Alegría por una candidatura frustrada

sdlAsí, pasé repentinamente de París a las carreteras que unían varias ciudades del Norte de Paraná, en aquel tiempo las más polvorientas que se pueda imaginar, sin hablar de los sobresaltos e incomodidades de la campaña electoral.
Cuando me despedí de mi madre para ir a Paraná, así como también en el regreso a São Paulo, después de la campaña electoral, ella me trató, como de costumbre, con mucho afecto y cariño, pareciéndome todo normal. No presté mayor atención en sus reacciones, tratándola con la confianza sin límites que yo le tenía, habituado a la idea de que todo lo que ella hiciese era siempre lo mejor posible, estaba perfecto. A propósito, casi puedo decir
que solo prestaba atención en ella para admirarla, quererla e imitarla.
Cuando comenzaron a llegar los resultados de los escrutinios se constató que, aunque yo había recibido una buena votación para tan poco tiempo de campaña, no completaba el número suficiente de votos para mi elección.
Al recibir la noticia de que yo no había sido elegido, Doña Lucilia, con la serenidad y el timbre de voz al mismo tiempo grave y dulce que le eran característicos, me dijo:
– ¡Cómo me alegro de tu derrota!
Yo quedé espantado y le dije:
– Pero, mi bien, ¿por qué dice una cosa de esas? ¿No ve que yo podría ser diputado y prestar servicios a la Religión?
– Hijo mío, es verdad. Y si Dios así lo quisiese, yo también lo querría. Pero me alegro de que Él no lo haya querido, porque por lo menos no te vas a Río y te quedas más cerca de mí.
– Pero, ¿no le gustaría tener un hijo elegido una vez más como diputado?
– La vida, hijo mío, no es eso. Por debajo del servicio de Dios, vivir es estar juntos, mirarse y quererse bien.
Ese es un concepto tan anti-moderno, como no conozco ningún otro. Noten que, si yo tuviese que vivir en Tonkín para el servicio de Dios, ella habría concordado enteramente. Por lo tanto, no era una palabra vacía.
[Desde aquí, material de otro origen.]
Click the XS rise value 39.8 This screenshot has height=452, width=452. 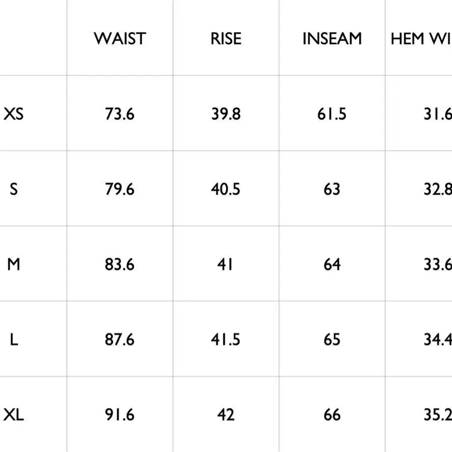[x=226, y=114]
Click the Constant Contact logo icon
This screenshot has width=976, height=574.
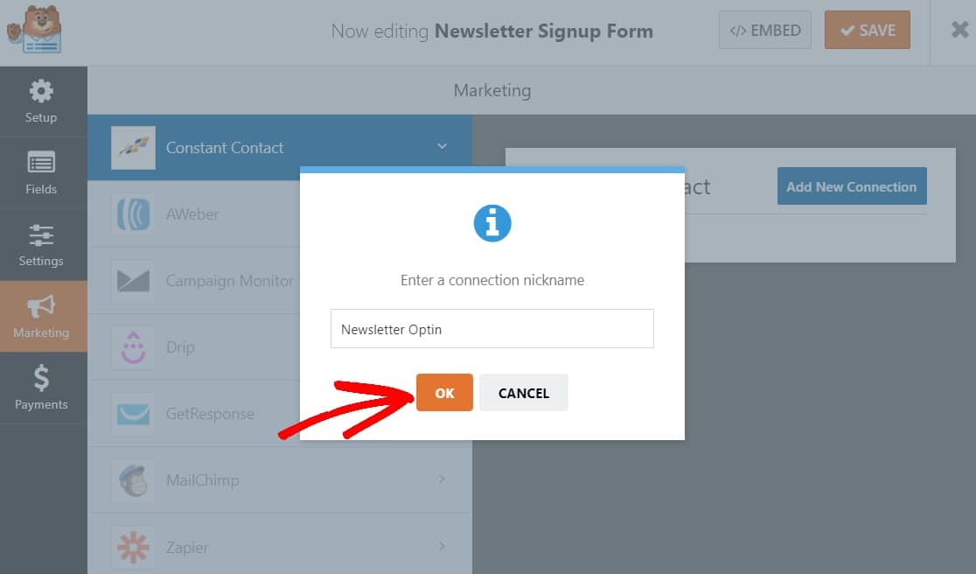click(x=133, y=148)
Morir por la Religión, sí; pero no por una revolucioncita

Cierta vez hubo una convocatoria de reservistas para una de nuestras revoluciones, y ella quiso que yo me escabullese. Entonces, un tío mío, bromeando con ella, le dijo: – Entonces, Lucilia, el día en que Brasil entre en guerra, ¿no podrá contar con ese soldado?
Ella respondió:
– No, ¡te engañas mucho! Si es para una guerra justa, yo preferiría morir o ver a mi hijo muerto, a constatar que él no tomó las armas, sobre todo en defensa de la Religión. Pero por causa de esa revolucioncita no quiero arriesgar la vida de mi hijo.
Mi tío, que era liberal hasta la raíz de los cabellos, quedó horrorizado con esa impostación de morir por la Religión.
Se despidieron, ella cerró la puerta y volvió a entrar en la casa con aquella calma recogida, poblada de sobrenatural.